Owned Curves By the Violent Bratva (Sharov Bratva #22)
Chapter One - Clara
My fingers hover above the keyboard long after I hit publish. The cursor blinks at me like it’s waiting to see if I regret it, but my chest feels weightless, almost buzzing. I read the headline again, steadying myself.
Bratva Ties in City Hall—The Names No One Touches.
Beneath it, my name in bold. My name. I breathe out, slow and careful, the way I do before a big exam or a difficult interview. Except this feels bigger.
I lean back in my chair, absorbing the newsroom noise around me. Phones ring. Printers hum. Students argue over edits. Everything goes on like normal while my whole world shifts two inches to the left.
I should feel proud. I do, mostly. I spent months on this investigation, chasing down documents, begging anonymous sources to talk, matching patterns no one wanted to see. I went through three drafts and two panic attacks. I checked my facts until my eyes ached.
Still, when I wrote the line naming Lukyan Sharov—the rumored Bratva head, the man everyone references in lowered voices—I hesitated. For hours.
My professor warned me. “These aren’t playground bullies, Clara. Powerful people don’t like having their secrets printed.”
I printed them anyway.
Movement catches my eye. The notification count jumps from thirty-eight to forty-nine. Comments pour in faster than I can read them.
Finally, someone with guts.
Holy shit, this is huge.
She really wrote his name??
Brave or stupid, I can’t decide.
Warmth spreads in my chest. Someone shares it on Twitter. Then a local political blogger reposts it. My phone vibrates nonstop against the desk.
I try to play it cool, acting like this is just another day in the student newsroom, but my hands itch with the need to refresh the page again and again. Every new comment feels like a spark landing on dry kindling.
Across the room, Eden swivels in her chair. “Clara, you’re trending.”
My stomach flips. “Trending how?”
She scoots over, holding her phone out. “Look.”
My article header fills the screen. Under it is a string of reposts from students, reporters, and random strangers cheering me on. Someone from a major outlet comments, Sharp reporting from a rising journalist.
A laugh escapes me before I can stop it. “That’s ridiculous.”
Eden grins. “This is insane. You’re basically famous now.”
“I’m not famous. I’m… lucky the servers haven’t crashed.”
“Lucky?” She snorts. “Doesn’t even begin to describe it. You just exposed half the city’s corruption network. I would die for this kind of visibility.”

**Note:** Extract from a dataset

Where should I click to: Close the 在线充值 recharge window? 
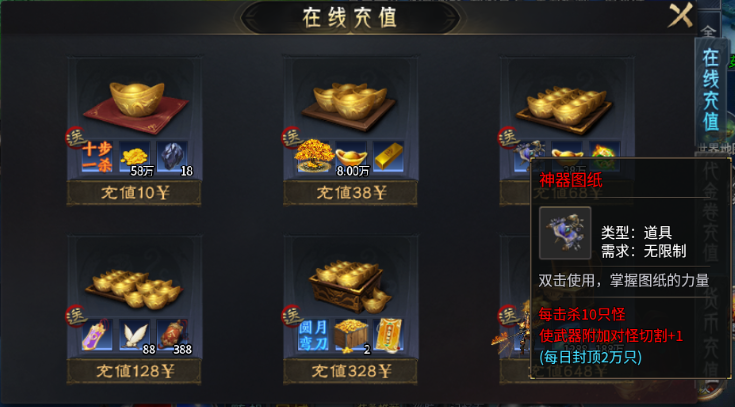pyautogui.click(x=680, y=15)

I force a smile, but there’s pressure behind my ribs. Visibility sounds exciting until you realize how many kinds of people might be looking.
I shake it off and close my laptop. If I stay glued to the screen any longer, I’ll spiral. I grab my bag, slip out of the newsroom, and step into the hallway.
Fluorescent lights flicker overhead. Students walk past, oblivious to the way my pulse hammers in my throat. I replay my professor’s warning in my head. His tone wasn’t stern; it was frightened. I told myself he was being dramatic, but the echo lingers.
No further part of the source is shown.